MATERIAL FOR THIS TASK Start Marker

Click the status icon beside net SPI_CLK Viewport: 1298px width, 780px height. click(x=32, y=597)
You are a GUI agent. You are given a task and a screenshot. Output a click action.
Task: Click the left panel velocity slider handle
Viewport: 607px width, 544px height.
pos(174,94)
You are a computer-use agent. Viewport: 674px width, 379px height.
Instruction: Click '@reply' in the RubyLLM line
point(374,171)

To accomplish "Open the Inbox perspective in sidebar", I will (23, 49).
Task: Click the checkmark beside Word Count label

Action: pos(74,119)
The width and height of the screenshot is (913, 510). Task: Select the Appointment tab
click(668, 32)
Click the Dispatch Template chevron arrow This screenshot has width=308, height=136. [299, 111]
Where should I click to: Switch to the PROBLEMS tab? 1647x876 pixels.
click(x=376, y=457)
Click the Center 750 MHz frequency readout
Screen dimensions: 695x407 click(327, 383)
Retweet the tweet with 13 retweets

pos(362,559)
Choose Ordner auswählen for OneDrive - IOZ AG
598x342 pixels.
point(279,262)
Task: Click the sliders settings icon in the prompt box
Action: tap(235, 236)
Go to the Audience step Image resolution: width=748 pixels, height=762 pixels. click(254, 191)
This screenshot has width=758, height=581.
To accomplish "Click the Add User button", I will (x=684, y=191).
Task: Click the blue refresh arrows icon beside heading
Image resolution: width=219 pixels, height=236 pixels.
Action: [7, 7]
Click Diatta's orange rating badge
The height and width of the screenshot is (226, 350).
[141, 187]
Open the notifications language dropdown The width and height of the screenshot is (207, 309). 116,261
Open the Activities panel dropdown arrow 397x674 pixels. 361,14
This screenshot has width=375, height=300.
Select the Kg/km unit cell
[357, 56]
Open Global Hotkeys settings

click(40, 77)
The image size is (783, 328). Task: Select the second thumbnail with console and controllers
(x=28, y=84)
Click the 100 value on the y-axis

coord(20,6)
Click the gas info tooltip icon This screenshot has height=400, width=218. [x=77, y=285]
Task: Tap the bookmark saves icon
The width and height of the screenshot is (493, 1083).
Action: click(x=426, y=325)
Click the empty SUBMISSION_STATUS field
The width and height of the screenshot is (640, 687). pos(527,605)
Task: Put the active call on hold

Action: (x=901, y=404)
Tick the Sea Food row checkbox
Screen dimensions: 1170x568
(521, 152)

MATERIAL FOR THIS TASK End Marker

▸ AIM OF THE TASK:
The data above should be returned in full, exactly as written.

▸ EXERCISE SOLUTION:
Click the status icon beside net SPI_CLK Viewport: 1298px width, 780px height. click(x=32, y=597)
You are a GUI agent. You are given a task and a screenshot. Output a click action.
Task: Click the left panel velocity slider handle
Viewport: 607px width, 544px height.
pos(174,94)
You are a computer-use agent. Viewport: 674px width, 379px height.
Instruction: Click '@reply' in the RubyLLM line
point(374,171)

To accomplish "Open the Inbox perspective in sidebar", I will (23, 49).
Task: Click the checkmark beside Word Count label

Action: pos(74,119)
The width and height of the screenshot is (913, 510). Task: Select the Appointment tab
click(668, 32)
Click the Dispatch Template chevron arrow This screenshot has width=308, height=136. [299, 111]
Where should I click to: Switch to the PROBLEMS tab? 1647x876 pixels.
click(x=376, y=457)
Click the Center 750 MHz frequency readout
Screen dimensions: 695x407 click(327, 383)
Retweet the tweet with 13 retweets

pos(362,559)
Choose Ordner auswählen for OneDrive - IOZ AG
598x342 pixels.
point(279,262)
Task: Click the sliders settings icon in the prompt box
Action: tap(235, 236)
Go to the Audience step Image resolution: width=748 pixels, height=762 pixels. click(254, 191)
This screenshot has width=758, height=581.
To accomplish "Click the Add User button", I will (x=684, y=191).
Task: Click the blue refresh arrows icon beside heading
Image resolution: width=219 pixels, height=236 pixels.
Action: [7, 7]
Click Diatta's orange rating badge
The height and width of the screenshot is (226, 350).
[141, 187]
Open the notifications language dropdown The width and height of the screenshot is (207, 309). 116,261
Open the Activities panel dropdown arrow 397x674 pixels. 361,14
This screenshot has width=375, height=300.
Select the Kg/km unit cell
[357, 56]
Open Global Hotkeys settings

click(40, 77)
The image size is (783, 328). Task: Select the second thumbnail with console and controllers
(x=28, y=84)
Click the 100 value on the y-axis

coord(20,6)
Click the gas info tooltip icon This screenshot has height=400, width=218. [x=77, y=285]
Task: Tap the bookmark saves icon
The width and height of the screenshot is (493, 1083).
Action: click(x=426, y=325)
Click the empty SUBMISSION_STATUS field
The width and height of the screenshot is (640, 687). pos(527,605)
Task: Put the active call on hold

Action: (x=901, y=404)
Tick the Sea Food row checkbox
Screen dimensions: 1170x568
(521, 152)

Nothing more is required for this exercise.